**** Input material ****

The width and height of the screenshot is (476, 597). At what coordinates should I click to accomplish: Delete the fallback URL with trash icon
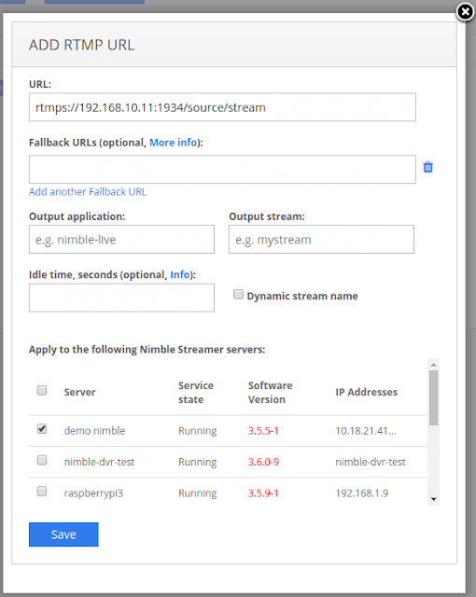tap(428, 167)
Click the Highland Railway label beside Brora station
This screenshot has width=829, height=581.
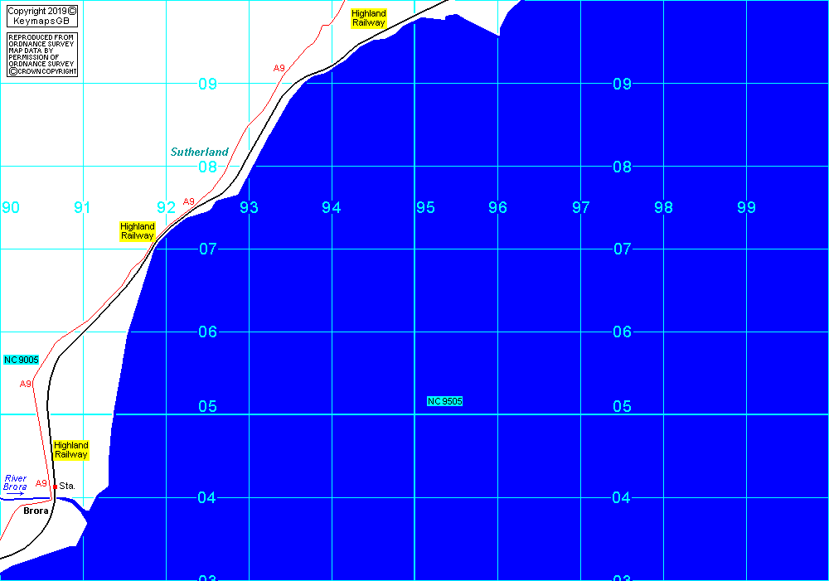71,450
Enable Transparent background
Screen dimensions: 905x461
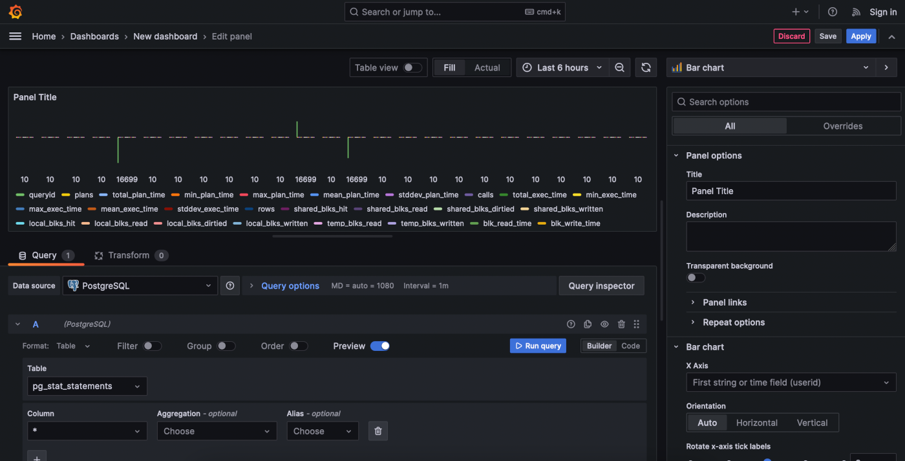point(696,277)
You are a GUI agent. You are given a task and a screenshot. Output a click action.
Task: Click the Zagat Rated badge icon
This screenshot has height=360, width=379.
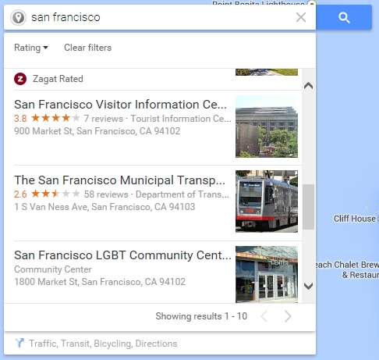20,79
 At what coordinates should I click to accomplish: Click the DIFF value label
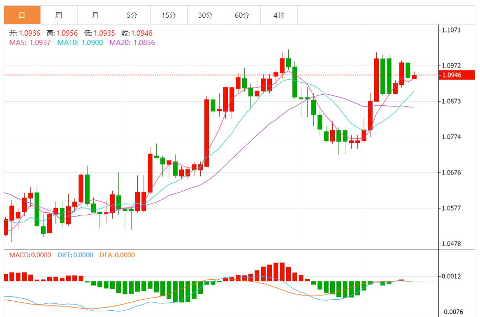pos(74,255)
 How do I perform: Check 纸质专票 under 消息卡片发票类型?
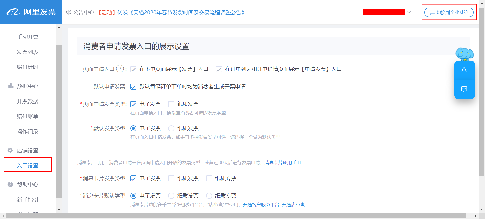[209, 178]
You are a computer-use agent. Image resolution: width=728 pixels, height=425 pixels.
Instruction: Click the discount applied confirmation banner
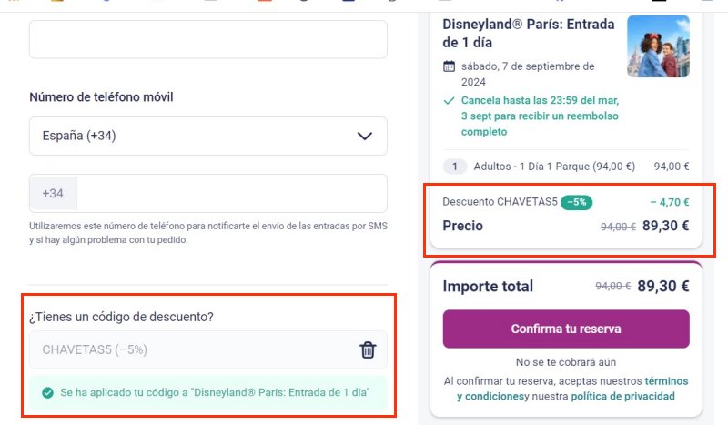[x=207, y=393]
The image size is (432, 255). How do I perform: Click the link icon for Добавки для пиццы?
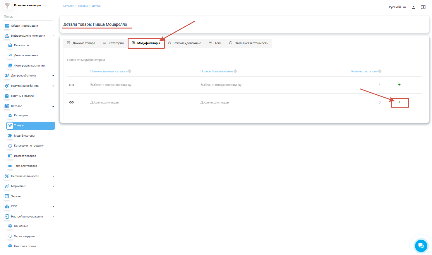(x=71, y=102)
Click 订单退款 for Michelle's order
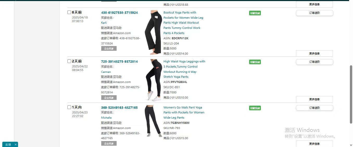The image size is (353, 147). (314, 108)
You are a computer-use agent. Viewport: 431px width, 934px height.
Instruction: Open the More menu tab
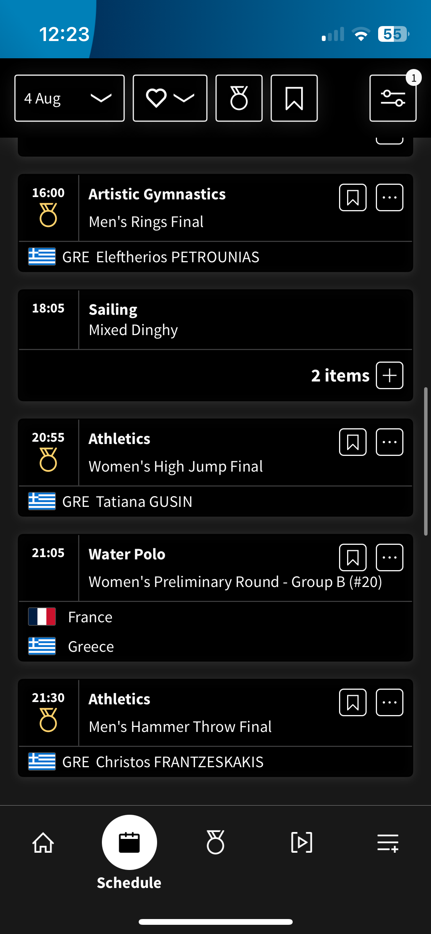coord(388,843)
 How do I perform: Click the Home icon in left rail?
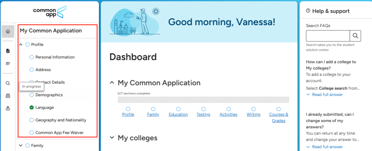pyautogui.click(x=8, y=31)
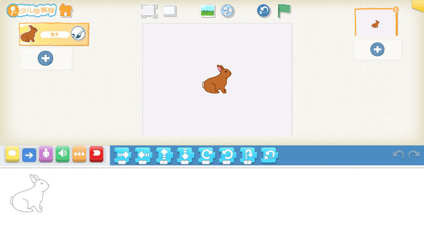Switch to yellow trigger blocks category

click(13, 154)
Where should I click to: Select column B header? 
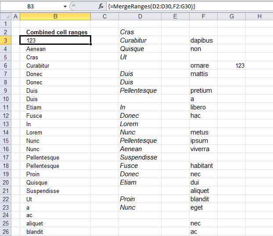[55, 16]
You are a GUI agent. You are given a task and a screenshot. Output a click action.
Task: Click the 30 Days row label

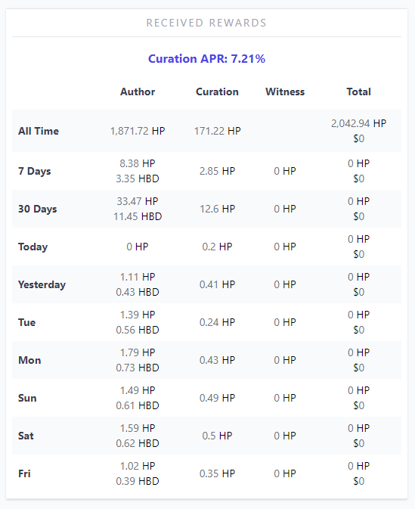tap(37, 209)
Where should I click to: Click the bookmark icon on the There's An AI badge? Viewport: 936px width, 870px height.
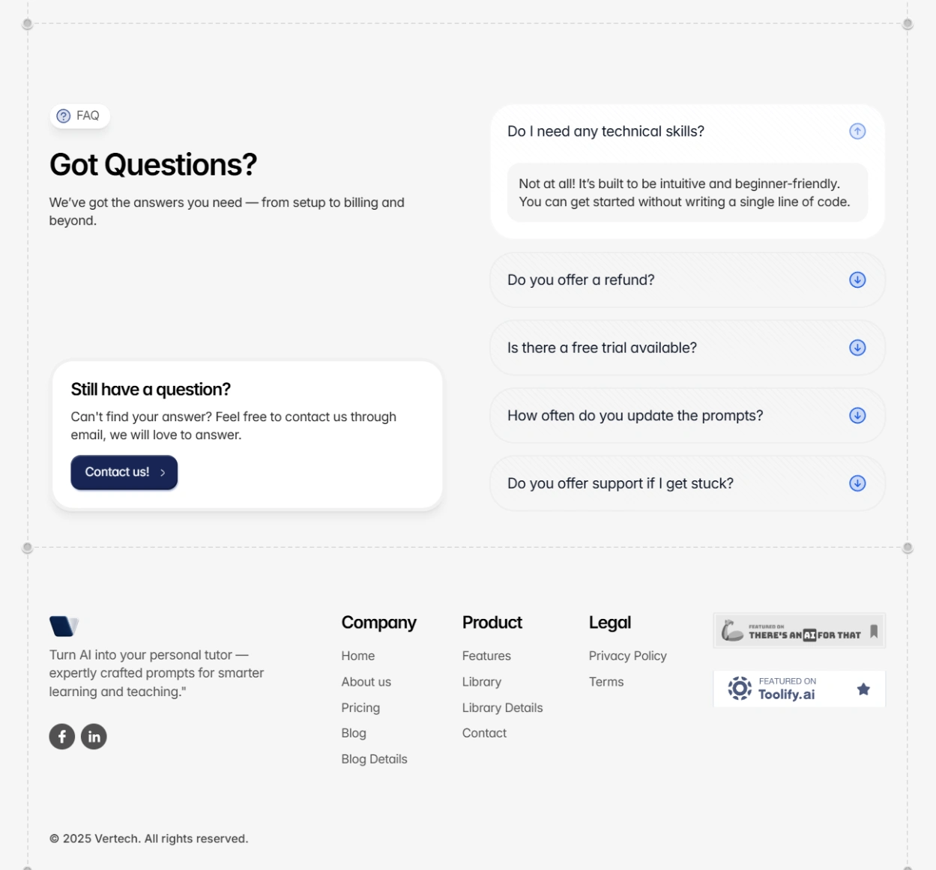875,631
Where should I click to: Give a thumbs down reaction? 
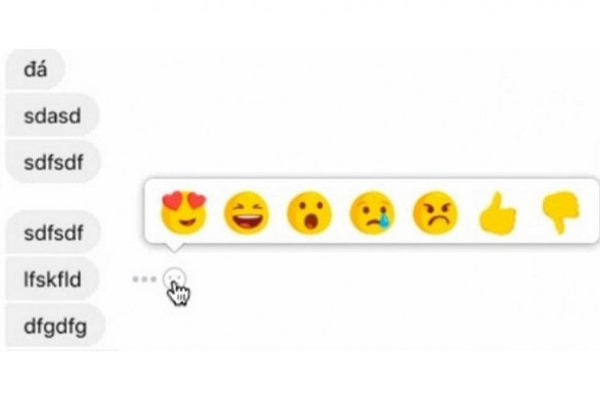tap(561, 213)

****

Search the entries for the word "computer" and pick out every line that holds it.

You are a computer-use agent. Image resolution: width=728 pixels, height=425 pixels.
You are a computer-use agent. Viewport: 431px width, 934px height.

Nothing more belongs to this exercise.